Unable to travel due to poor health, Nakawooya says she has been fighting the case remotely, while her caretakers and agents in Uganda have faced harassment, arrests, and even death threats.
“My Kigo 20-year vegetation farm has been graded to the ground,” she wrote. “Six of my agents were jailed in June 2025 and falsely accused of trespass and malicious damage on land I have legally owned since 2007.”
She says her situation worsened Kawempe north MP and lawyer when Erias Luyimbazi Nalukoola—of NUP—was hired to protect her property but instead “surrendered my land to adversaries without consent.”
According to Nakawooya, Nalukoola withdrew from her court cases without notice, retained key documents, and kept proceeds from land transactions she never approved. When she challenged him, she says he dismissed her as “a mentally sick woman.”
“Those words were meant to destroy my character,” Nakawooya laments. “He said, ‘I’m a high-profile lawyer, all my transactions are legal, nothing you can do.’”
Nalukoola, a seasoned human-rights lawyer has however not publicly responded to Nakawooya’s specific allegations.
A Party Under Scrutiny
Nakawooya’s letter praises Bobi Wine’s stated anti-corruption stance but also warns that NUP’s credibility risks being tainted if the party shelters individuals accused of misconduct.
“If such breaches of trust against fellow citizens are left unchecked, every landowner in Uganda is likely to become a victim,” she wrote.
Her words come at a time when NUP itself is battling allegations of bribery and favoritism during its just concluded vetting process for the 2026 elections.

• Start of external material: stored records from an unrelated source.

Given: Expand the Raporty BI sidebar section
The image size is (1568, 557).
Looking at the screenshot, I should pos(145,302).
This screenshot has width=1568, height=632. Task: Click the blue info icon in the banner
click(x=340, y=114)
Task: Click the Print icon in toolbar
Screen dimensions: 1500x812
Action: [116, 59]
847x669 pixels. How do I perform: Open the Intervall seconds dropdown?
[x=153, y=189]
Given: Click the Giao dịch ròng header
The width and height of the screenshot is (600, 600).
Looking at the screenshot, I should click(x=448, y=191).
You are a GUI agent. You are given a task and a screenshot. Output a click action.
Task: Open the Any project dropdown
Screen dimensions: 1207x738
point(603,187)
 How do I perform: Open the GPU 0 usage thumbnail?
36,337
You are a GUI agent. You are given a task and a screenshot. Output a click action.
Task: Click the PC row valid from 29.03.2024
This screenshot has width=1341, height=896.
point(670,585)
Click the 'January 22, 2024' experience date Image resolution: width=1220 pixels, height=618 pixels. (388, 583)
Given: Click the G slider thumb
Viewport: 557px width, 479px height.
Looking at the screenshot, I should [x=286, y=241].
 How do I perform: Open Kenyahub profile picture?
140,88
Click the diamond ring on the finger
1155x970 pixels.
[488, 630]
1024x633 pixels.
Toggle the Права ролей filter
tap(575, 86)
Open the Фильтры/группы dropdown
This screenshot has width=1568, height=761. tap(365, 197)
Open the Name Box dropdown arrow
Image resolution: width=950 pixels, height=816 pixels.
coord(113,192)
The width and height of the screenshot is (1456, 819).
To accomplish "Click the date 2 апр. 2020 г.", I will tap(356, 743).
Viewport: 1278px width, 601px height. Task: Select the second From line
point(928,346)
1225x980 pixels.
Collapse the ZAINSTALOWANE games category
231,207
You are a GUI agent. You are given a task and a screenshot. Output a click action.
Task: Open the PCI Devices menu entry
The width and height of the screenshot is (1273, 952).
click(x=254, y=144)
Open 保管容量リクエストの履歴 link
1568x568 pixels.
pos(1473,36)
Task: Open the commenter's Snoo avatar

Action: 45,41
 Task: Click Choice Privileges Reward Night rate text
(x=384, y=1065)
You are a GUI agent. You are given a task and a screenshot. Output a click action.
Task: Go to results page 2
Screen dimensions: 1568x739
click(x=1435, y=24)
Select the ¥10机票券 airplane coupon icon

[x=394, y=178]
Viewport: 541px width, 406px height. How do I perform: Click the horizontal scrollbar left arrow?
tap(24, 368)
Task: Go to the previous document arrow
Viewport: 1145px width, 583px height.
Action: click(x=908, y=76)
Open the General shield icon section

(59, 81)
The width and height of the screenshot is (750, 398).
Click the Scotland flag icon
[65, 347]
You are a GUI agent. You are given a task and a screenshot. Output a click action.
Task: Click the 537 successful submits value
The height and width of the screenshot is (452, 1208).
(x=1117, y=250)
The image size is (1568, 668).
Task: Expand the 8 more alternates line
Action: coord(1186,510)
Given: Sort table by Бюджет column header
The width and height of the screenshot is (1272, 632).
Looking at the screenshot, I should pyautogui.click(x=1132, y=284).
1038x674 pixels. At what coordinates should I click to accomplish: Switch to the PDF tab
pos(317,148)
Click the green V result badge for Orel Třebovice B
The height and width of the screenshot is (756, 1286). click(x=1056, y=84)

Several aspirants recently claimed they were coerced to pay money—reportedly between UGX 10 million and 20 million—to secure party cards, only to be denied nomination later. One aspirant told the Sunday Monitor, “It is about who pays, not who the people want.”
Observers say the controversy has dented NUP’s “zero-tolerance to corruption” slogan—a principle Bobi Wine has repeatedly emphasized in his public rallies.
An Appeal for Justice
Nakawooya says she has compiled three years’ worth of evidence—court filings, forensics reports, correspondence, and payment records—to back her case. Her appeal is not only for her own restitution but for protection of all Ugandans from similar schemes.
“There are not enough guardrails,” she warns. “Caretakers are arrested, court cases are manipulated, titles are forged while we are abroad. I just want my land, my peace, and dignity restored.”
In closing her letter, she quoted Bobi Wine’s own lyrics:
“I am not your enemy… I am not an enemy of NUP… I am just a Ugandan woman sounding alarm before I become another victim.”